«Parlaci dei grandi del cinema con cui hai lavorato» is the new «Ti sei ispirata a qualche maschietto?». Non è certo una novità che le uscite di Amadeus ci lascino quantomeno perplesse: chiaro che il conduttore è figlio del suo tempo. Dunque, se ha davanti una donna di successo, il riferimento è automaticamente ai «grandi uomini» che le stanno attorno, che l'hanno guidata, ai «maschietti» che l'hanno ispirata. L'anno scorso sul palco dell'Ariston ha chiesto alla calciatrice Cristiana Girelli chi fossero i suoi modelli calcistici, rigorosamente uomini. Del resto - si sa - il calcio è una faccenda maschile e le donne, al massimo, possono trarre ispirazione, aspirare a raggiungere i maestri. Ieri, alla prima serata del Festival 2022, Amadeus ha "intervistato" Ornella Muti, co-presentatrice a Sanremo e in men che non si dica ha finito per chiederle dell'unico argomento che sembra davvero contare quando si parla di fama, carriera e professionalità: i maschi e quanto sono bravi.

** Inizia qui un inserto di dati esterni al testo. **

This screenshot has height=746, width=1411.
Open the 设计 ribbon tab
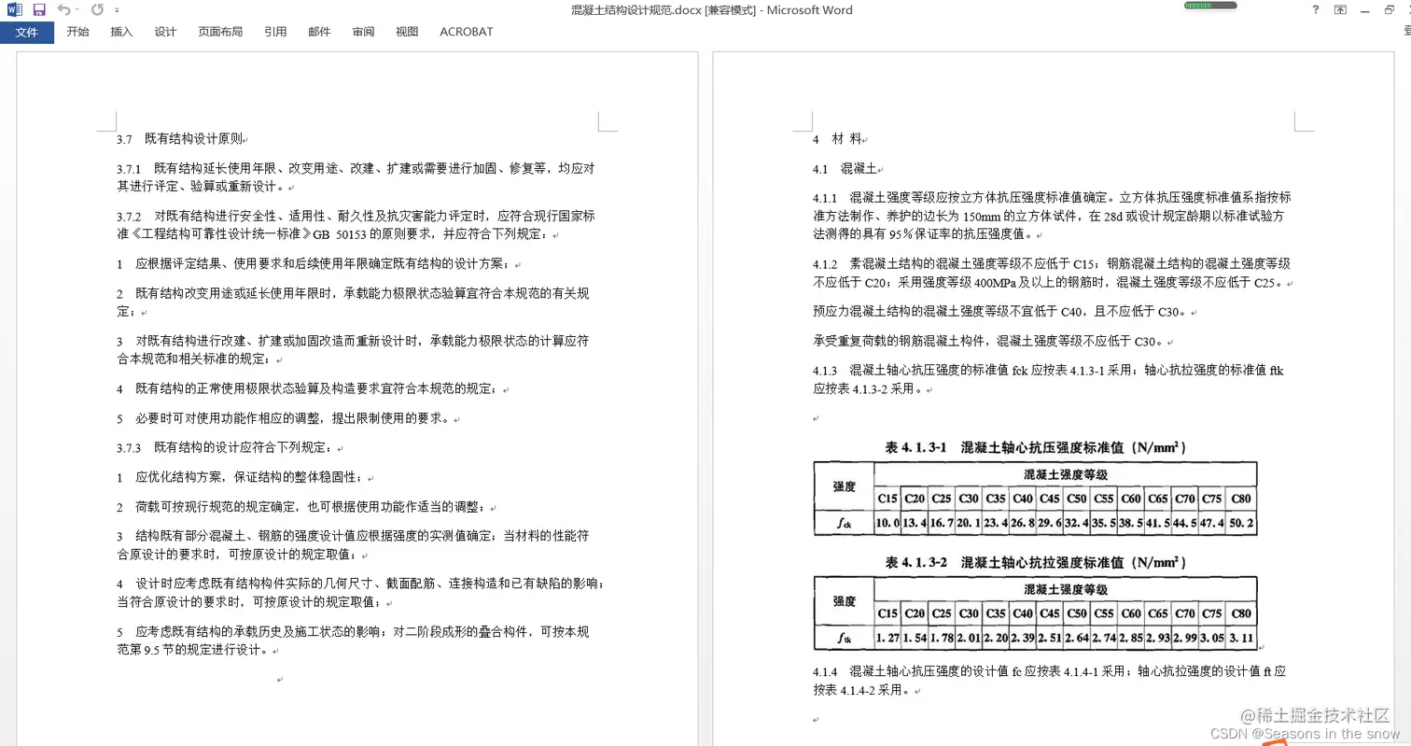165,31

«Dunque», ha twittato Selvaggia Lucarelli, «Ornella Muti tace fino alle 23.30, poi è autorizzata a parlare per raccontarci la grandezza degli uomini». Dire che Sanremo ci regala uno spaccato della nostra società sembra addirittura riduttivo: i problemi di fondo su cui ci arrovelliamo con velleità filosofiche, sul palco diventano improvvisamente palesi, così lapalissiani e candidi da suscitare quasi un senso di imbarazzo. Com'è possibile che anni e anni di filosofia femminista sembrino manifestarsi di botto nel dialogo Amadeus-Muti? Del resto quando Simone De Beauvoir diceva che la donna è «l'Altro», parlava anche di questo. Ne Il Secondo Sesso, a un certo punto, la filosofa riporta le parole dello scrittore suo contemporaneo Claude Mauriac: «Noi ascoltiamo con aria di educata indifferenza la più brillante di loro, sapendo bene che la sua intelligenza riflette in modo più o meno vistoso idee che provengono da noi». «Loro» sono le donne, con «noi», naturalmente, è inteso «noi uomini».
«Da notare che con l'equivoco del "noi"», commenta De Beauvoir, «egli si identifica con S. Paolo, Hegel, Lenin, Nietzsche e dall'alto della loro grandezza guarda con sdegno al gregge delle donne che osano parlargli su un piede di uguaglianza». Gli uomini - i vari Amadeus, Mauriac e chi più ne ha più ne metta - si tengono stretta la loro geneaologia culturale: i grandi, in qualsiasi campo, condividono il loro stesso genere. È il club dei maschi. Quanto dev'essere rassicurante? Basta aprire un libro di storia, accendere la tv, guardare Sanremo. Il patriarcato ci dice che da sempre il sapere è in mano agli uomini, la cultura è in mano agli uomini, il successo è in mano agli uomini, il potere è in mano agli uomini. Noi donne a cosa possiamo aspirare? Forse a una stanza tutta per noi, come scriveva Virginia Woolf. A un palco tutto per noi, dove dimenticarci degli uomini e parlare delle grandi donne - le madri, le nonne, le attrici, le calciatrici - di una genealogia al femminile a cui ancorare saldamente le nostre ambizioni.